■ **Task objective**: Please transcribe the following records in full, exactly as given.
☆ ☆ ☆ ☆ ☆ ☆ ☆
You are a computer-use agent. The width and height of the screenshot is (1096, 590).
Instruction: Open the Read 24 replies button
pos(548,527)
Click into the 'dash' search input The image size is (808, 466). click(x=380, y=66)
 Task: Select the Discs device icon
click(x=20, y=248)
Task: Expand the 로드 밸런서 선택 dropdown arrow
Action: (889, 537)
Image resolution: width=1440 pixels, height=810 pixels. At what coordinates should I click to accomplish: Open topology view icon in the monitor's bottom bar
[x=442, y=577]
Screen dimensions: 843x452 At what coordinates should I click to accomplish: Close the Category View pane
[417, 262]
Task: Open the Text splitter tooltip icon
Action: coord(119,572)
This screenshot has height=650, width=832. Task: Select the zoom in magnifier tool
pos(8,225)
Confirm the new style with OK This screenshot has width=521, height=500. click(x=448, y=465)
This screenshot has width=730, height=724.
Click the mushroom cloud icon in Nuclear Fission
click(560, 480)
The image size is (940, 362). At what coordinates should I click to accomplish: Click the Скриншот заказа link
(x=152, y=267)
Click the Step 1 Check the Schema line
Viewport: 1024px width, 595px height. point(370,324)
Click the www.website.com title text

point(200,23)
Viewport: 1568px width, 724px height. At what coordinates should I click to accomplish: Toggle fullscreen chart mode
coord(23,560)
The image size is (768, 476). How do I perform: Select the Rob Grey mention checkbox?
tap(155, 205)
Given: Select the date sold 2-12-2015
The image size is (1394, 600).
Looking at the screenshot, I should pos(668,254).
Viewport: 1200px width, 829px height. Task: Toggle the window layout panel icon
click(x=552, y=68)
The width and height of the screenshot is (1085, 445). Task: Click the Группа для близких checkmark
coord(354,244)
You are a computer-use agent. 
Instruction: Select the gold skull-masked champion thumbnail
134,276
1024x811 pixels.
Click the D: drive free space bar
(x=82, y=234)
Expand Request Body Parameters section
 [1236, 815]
☆ ☆ ☆ ☆ ☆ ☆ ☆
■ **Answer to this exercise**:
You are a computer-use agent. The width and height of the screenshot is (1096, 590).
Instruction: Open the Read 24 replies button
pos(548,527)
Click into the 'dash' search input The image size is (808, 466). click(x=380, y=66)
 Task: Select the Discs device icon
click(x=20, y=248)
Task: Expand the 로드 밸런서 선택 dropdown arrow
Action: (889, 537)
Image resolution: width=1440 pixels, height=810 pixels. At what coordinates should I click to accomplish: Open topology view icon in the monitor's bottom bar
[x=442, y=577]
Screen dimensions: 843x452 At what coordinates should I click to accomplish: Close the Category View pane
[417, 262]
Task: Open the Text splitter tooltip icon
Action: coord(119,572)
This screenshot has height=650, width=832. Task: Select the zoom in magnifier tool
pos(8,225)
Confirm the new style with OK This screenshot has width=521, height=500. click(x=448, y=465)
This screenshot has width=730, height=724.
Click the mushroom cloud icon in Nuclear Fission
click(560, 480)
The image size is (940, 362). At what coordinates should I click to accomplish: Click the Скриншот заказа link
(x=152, y=267)
Click the Step 1 Check the Schema line
Viewport: 1024px width, 595px height. point(370,324)
Click the www.website.com title text

point(200,23)
Viewport: 1568px width, 724px height. At what coordinates should I click to accomplish: Toggle fullscreen chart mode
coord(23,560)
The image size is (768, 476). How do I perform: Select the Rob Grey mention checkbox?
tap(155, 205)
Given: Select the date sold 2-12-2015
The image size is (1394, 600).
Looking at the screenshot, I should pos(668,254).
Viewport: 1200px width, 829px height. Task: Toggle the window layout panel icon
click(x=552, y=68)
The width and height of the screenshot is (1085, 445). Task: Click the Группа для близких checkmark
coord(354,244)
You are a computer-use agent. 
Instruction: Select the gold skull-masked champion thumbnail
134,276
1024x811 pixels.
Click the D: drive free space bar
(x=82, y=234)
Expand Request Body Parameters section
 [1236, 815]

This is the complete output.